The former Bank of New South Wales building was designed by architects Godfrey and Spowers in 1929 and the building was occupied two years later. Six storeys in height, the faience-clad facade on a sandstone base is derived from ancient Egyptian models in terms of details and proportions. The decorative terra cotta work is set in a rebated frame, which gives subtle prominence to the composition of pilasters and frieze. The ground floor is divided into three sections by sandstone columns with fluted shafts. The columns support a frieze and balcony, with a projecting balcony above. Five storey pilasters are capped by Egyptian-inspired capitals. Above this there is a frieze of carved palm fronds that also acts as a terminating cornice, capping the building. Structurally the building is constructed with a reinforced concrete. The interior of the banking chamber has been altered but the stairwell remains intact.
How is it significant?
The former Bank of New South Wales building is of architectural significance to the State of Victoria.
Why is it significant?
The former Bank of New South Wales building is architecturally significant for exemplifying the architectural eclecticism and exoticism of the late 1920s and early 1930s. It is very unusual for the application of Egyptian motifs. It is an excellent example of the use of decorative terra-cotta faience, which was a popular cladding material in the inter-war years.
History of Place:
The use of faience in this building follows soon after its use at Manchester Unity, Century Bulding and Nicholas Building, all in Swanston Street.

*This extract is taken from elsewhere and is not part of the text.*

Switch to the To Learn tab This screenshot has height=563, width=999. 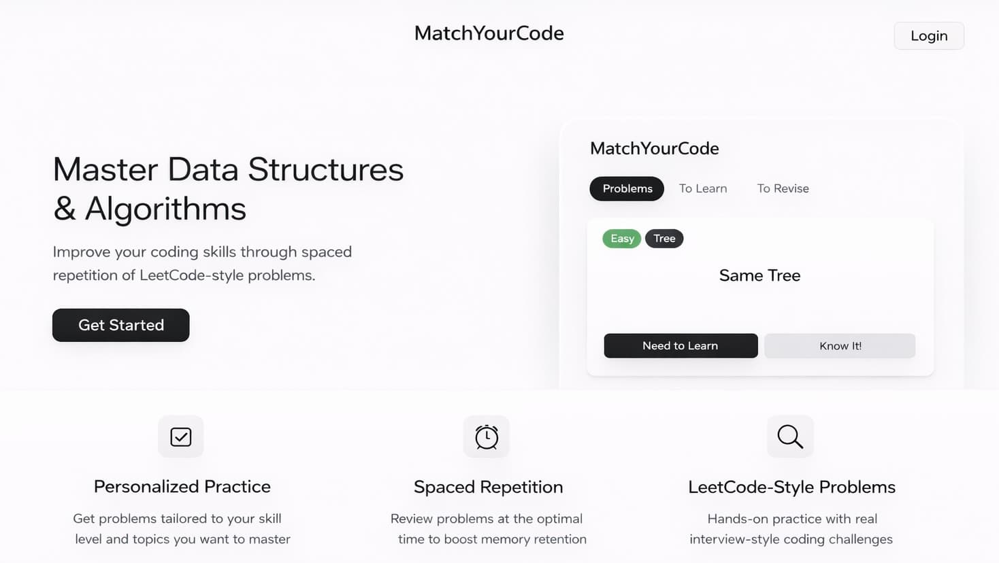click(703, 188)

A wide variety of tenants occupied the upstair chambers. The ground floor chamber was first renovated in 1959-60 by Stephenson and Turner architects. Installation of an automatic teller machine considerably reduced the integrity of the stone base and bronze-framed window. These items are possibly in storage for future restoration.
Architects Godfrey and Spowers had designed other banks for the company, including an Arts and Crafts inspired building at 502-504 Flinders Street. Robert Haddon, an architect who specialised in designing facades, was employed by Godfrey and Spowers on earlier projects but has not been linked so far to this building. He died in the year that construction commenced.
Another dseign incorporating Egyptian motifs by Godfrey and Spowers was the Masonic Hall in Camberwell, 1928-30. The choice of the Egyptian style was largely prompted by the discovery of Tutankhamen's tomb in 1922 by Howard Carter. It was not a common style but joined Spanish Mission and Romanesque in the ecelctic palette of styles used by architects in the inter-war period.